Misinterpreting "Shall" as Always Creating a Condition. The word "shall" typically denotes a promise, not a condition. "The contractor shall use Grade A materials" is a promise, the breach of which leads to damages. It is not a condition whose failure excuses the owner from all payment. Look for conditional language alongside the "shall."

Confusing Condition Subsequent with Breach. A condition subsequent terminates a duty. A breach of contract is a wrongful failure to perform a duty. They are different legal concepts with different effects. Stating "this agreement may be terminated for breach" creates a right to terminate for breach, not a condition subsequent. True conditions subsequent are rare and must be clearly stated.

Overlooking Implied-in-Fact Conditions in Simple Exchanges. In any contract for an exchange of performances (money for services, goods for payment), the law will generally imply that each party's substantial performance is a condition precedent to the other's duty to pay or perform. Failing to recognize this can lead to incorrect conclusions about which party is in breach when performance is tendered but rejected.

Ignoring the Doctrine of Excuse. Arguing that a condition has strictly not been met is not the end of the analysis. You must always consider whether the condition was waived, whether the other party is estopped from asserting it, or whether it has been excused. A purely technical failure of a condition may not be a winning argument if equity counsels against it.

Summary

  • A condition is a future, uncertain event that triggers or extinguishes a duty to perform a contractual promise.
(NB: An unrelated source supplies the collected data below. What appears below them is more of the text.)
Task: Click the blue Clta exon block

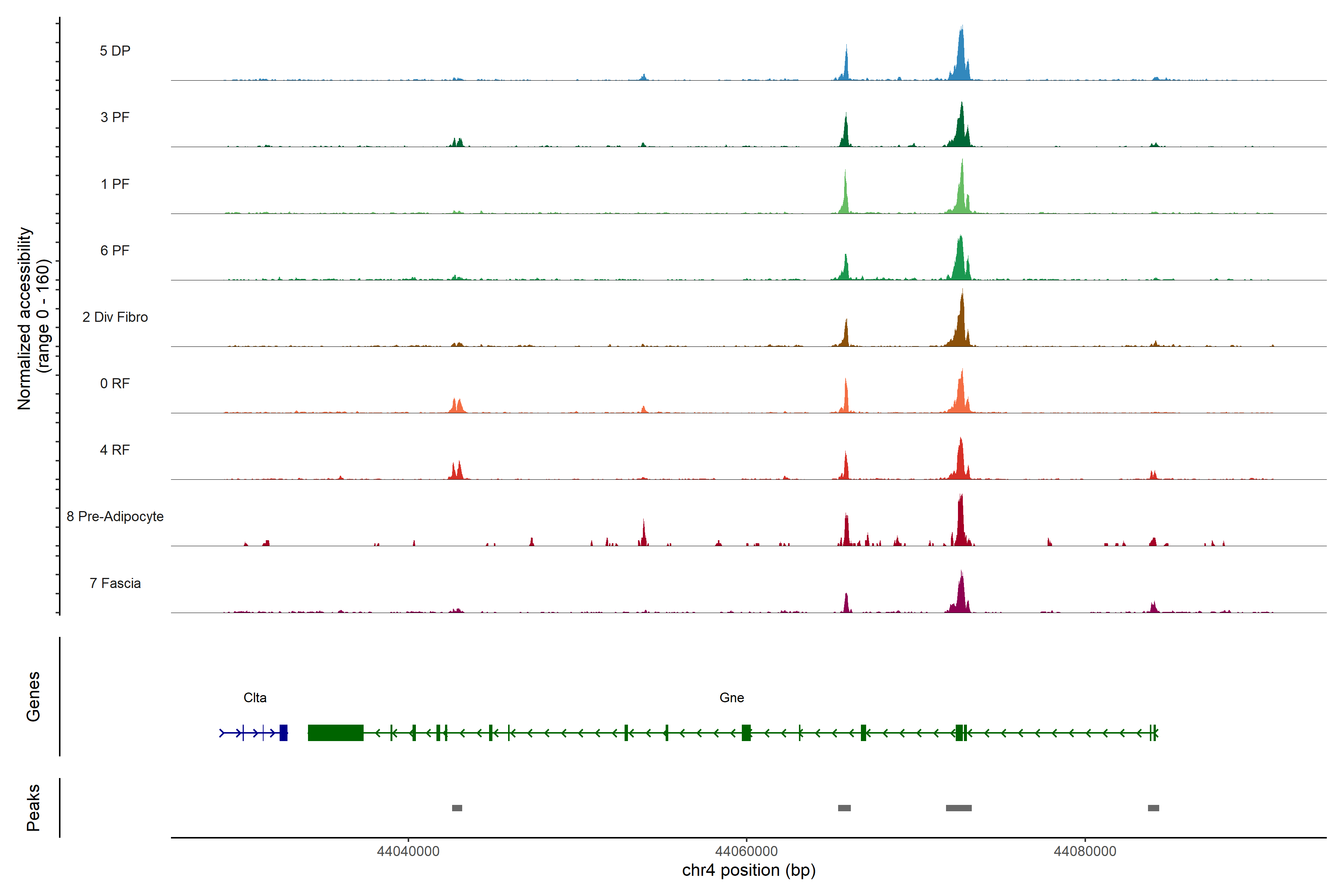Action: [283, 732]
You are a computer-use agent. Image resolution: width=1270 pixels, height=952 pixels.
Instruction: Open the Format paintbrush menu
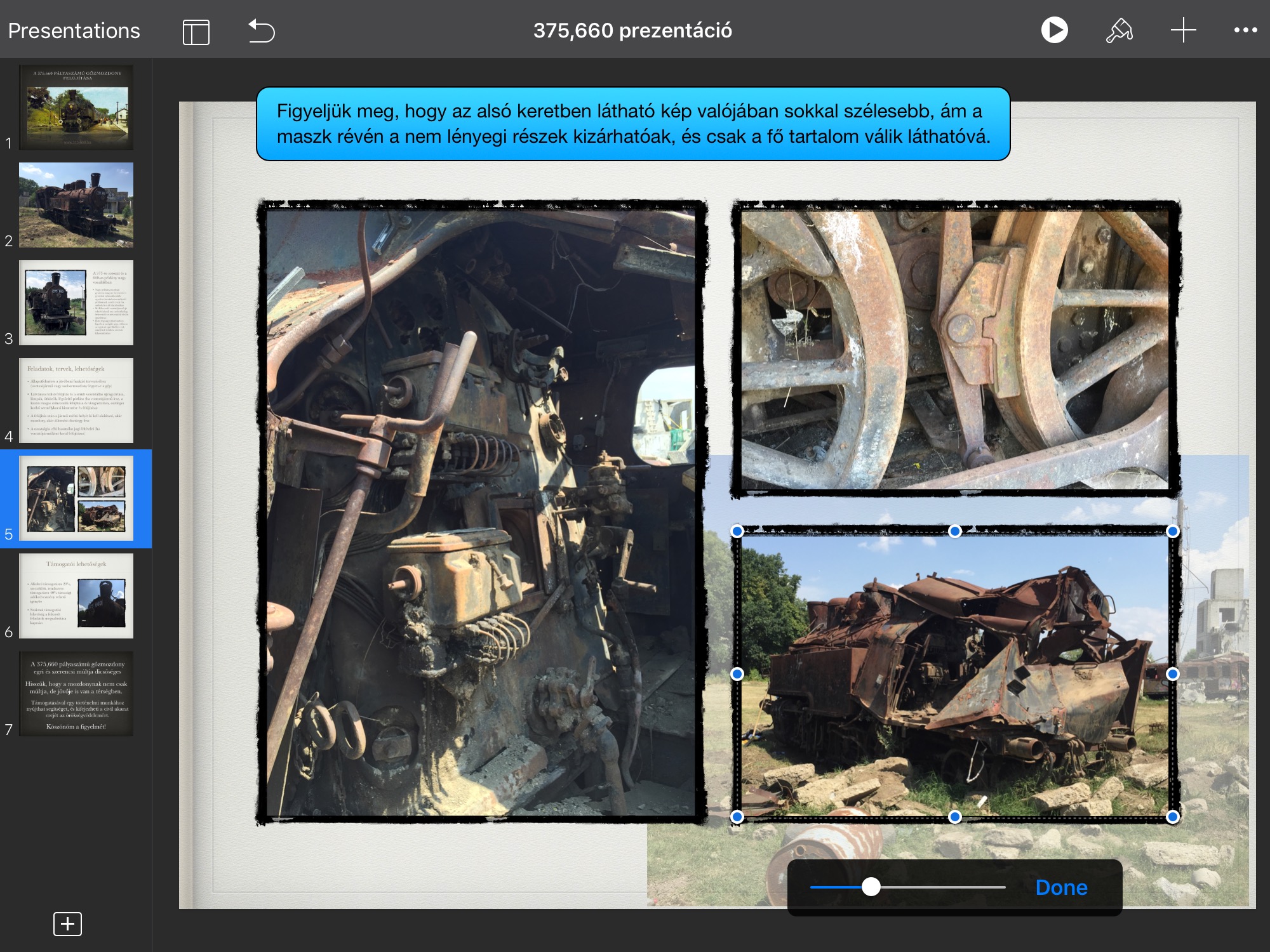coord(1119,30)
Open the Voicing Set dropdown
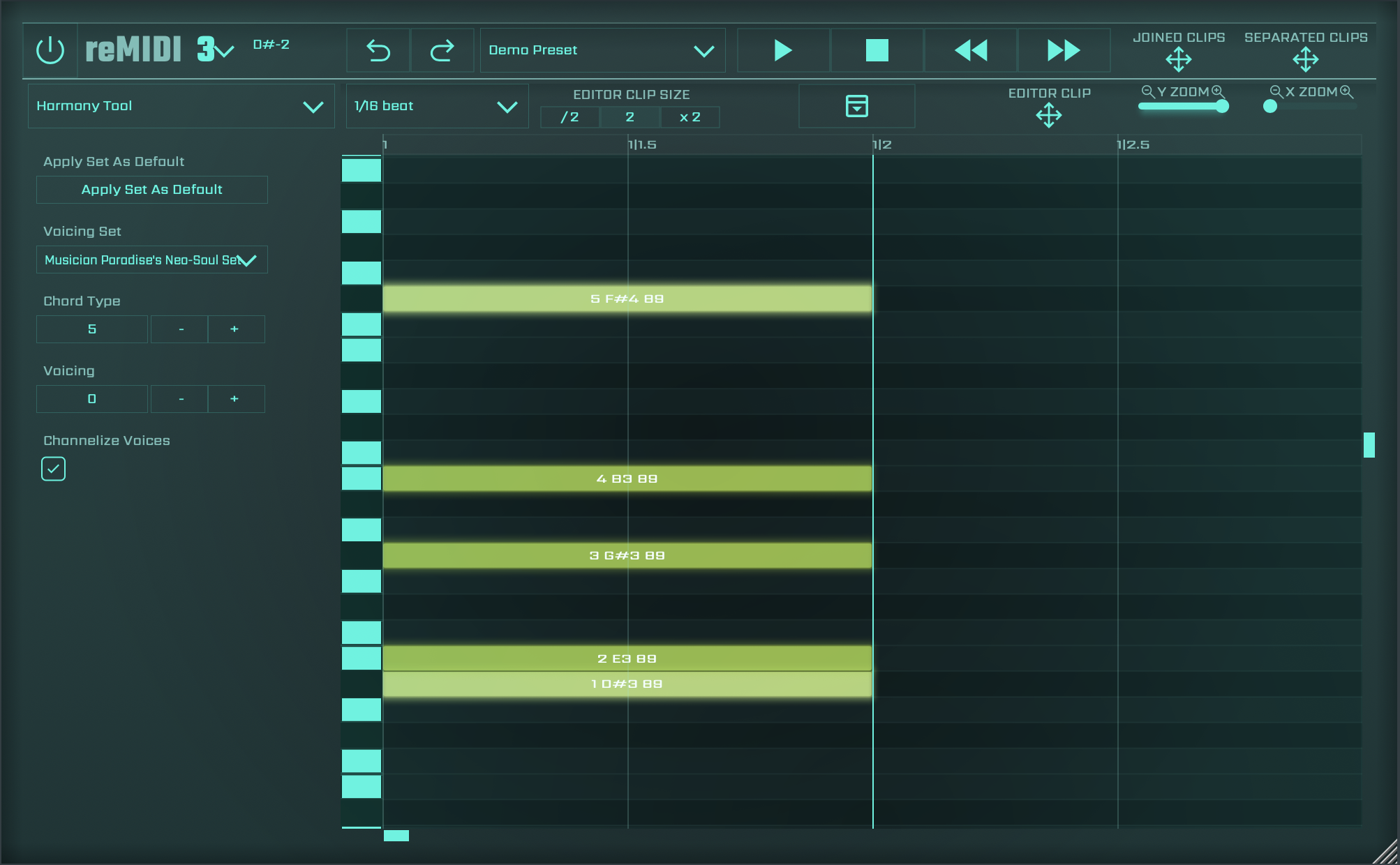 pyautogui.click(x=151, y=260)
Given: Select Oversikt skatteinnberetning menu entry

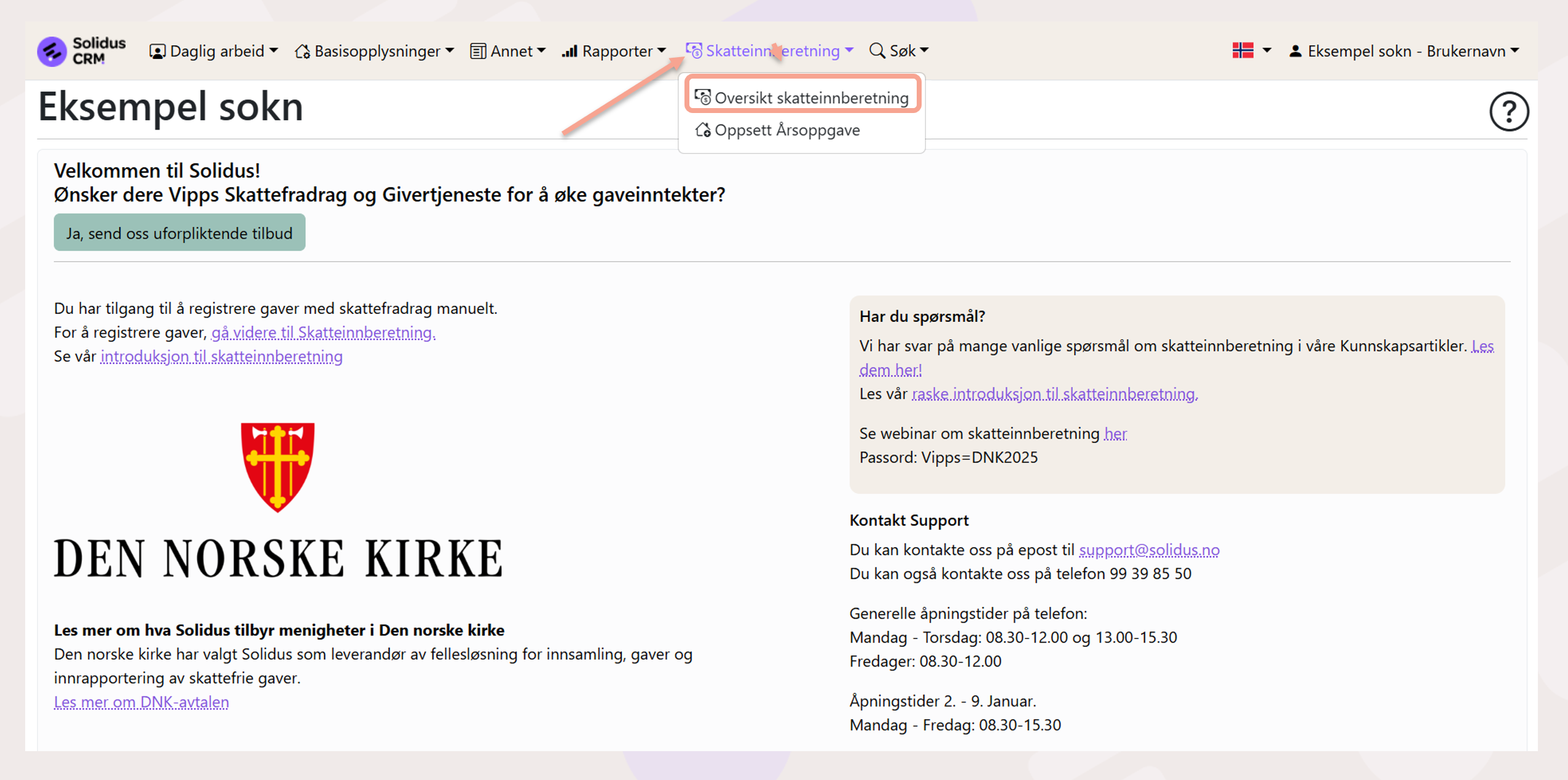Looking at the screenshot, I should pyautogui.click(x=810, y=98).
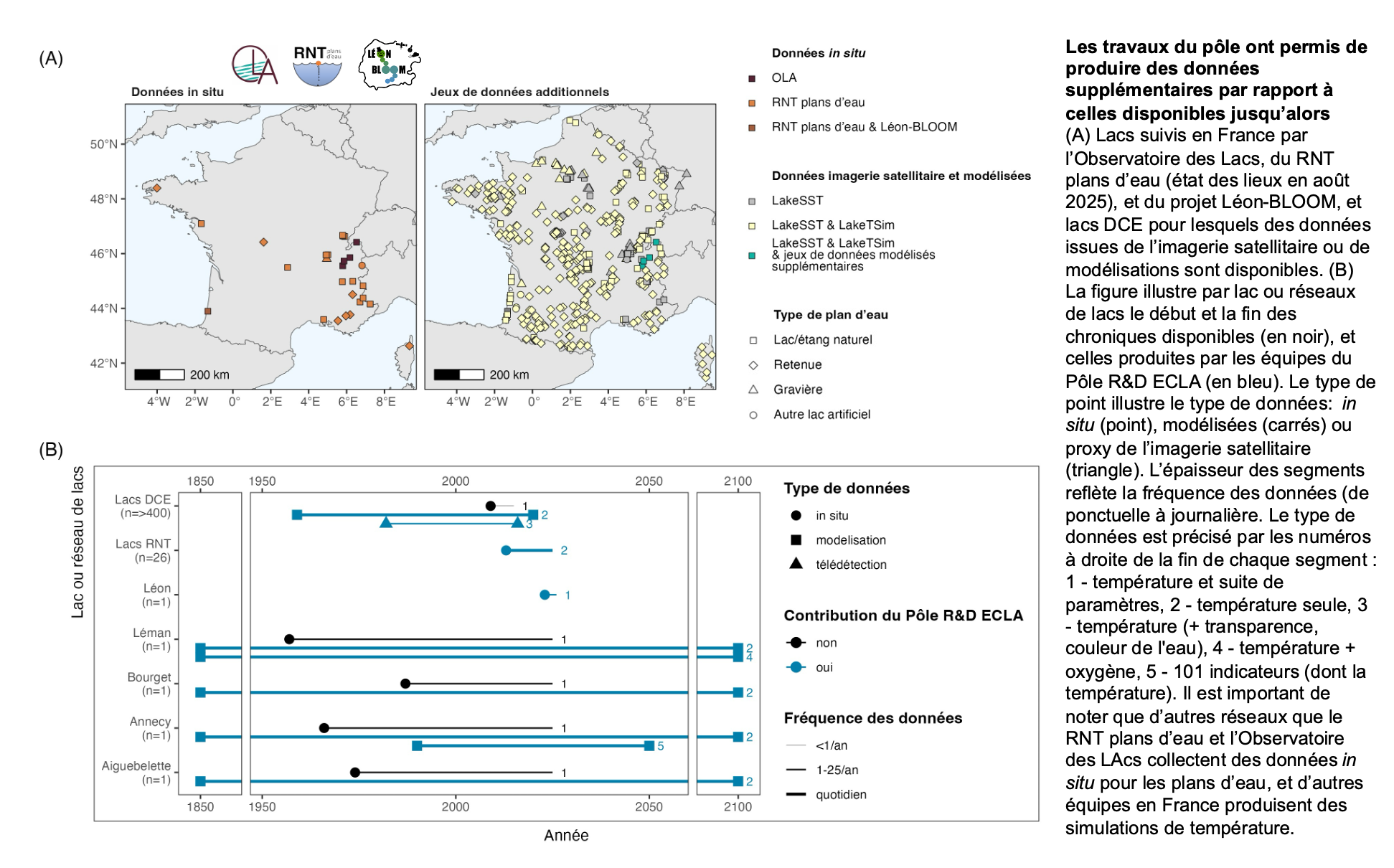Click the OLA dark square legend marker

click(x=752, y=78)
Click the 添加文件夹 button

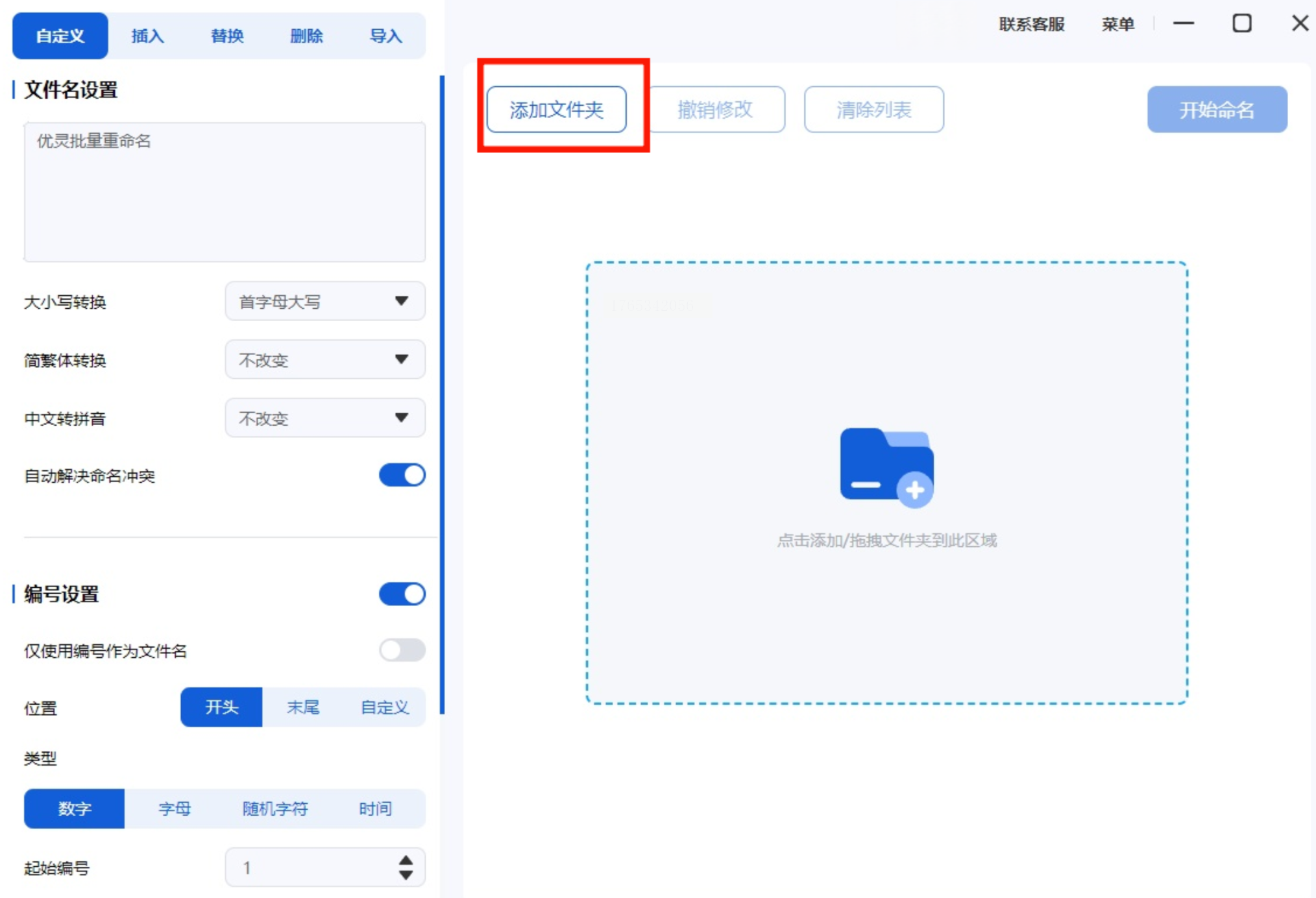[x=556, y=110]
It is distinct from the promise itself.
  • Conditions are classified by origin: express (by language), implied-in-fact (by circumstances and intent), and constructive (by law for fairness).
  • Conditions are defined by timing: precedent (must occur before a duty arises), subsequent (terminates an existing duty), and concurrent (mutually dependent performances).
  • Courts interpret ambiguous terms as promises rather than conditions to avoid harsh forfeiture, meaning the non-breaching party can recover damages but must still perform.
  • Even unfulfilled conditions may not relieve a party of their duty if the condition was waived, if the party is estopped from asserting it, or if the condition is excused.